#### [Assigned task]
Every entry in the listing below has to be transcribed exactly.

____

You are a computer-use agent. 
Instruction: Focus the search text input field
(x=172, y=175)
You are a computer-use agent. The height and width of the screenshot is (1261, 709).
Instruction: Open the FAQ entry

____

#### [Answer space]
You are a computer-use agent. 
Instruction: Focus the search text input field
(x=172, y=175)
You are a computer-use agent. The height and width of the screenshot is (1261, 709).
Instruction: Open the FAQ entry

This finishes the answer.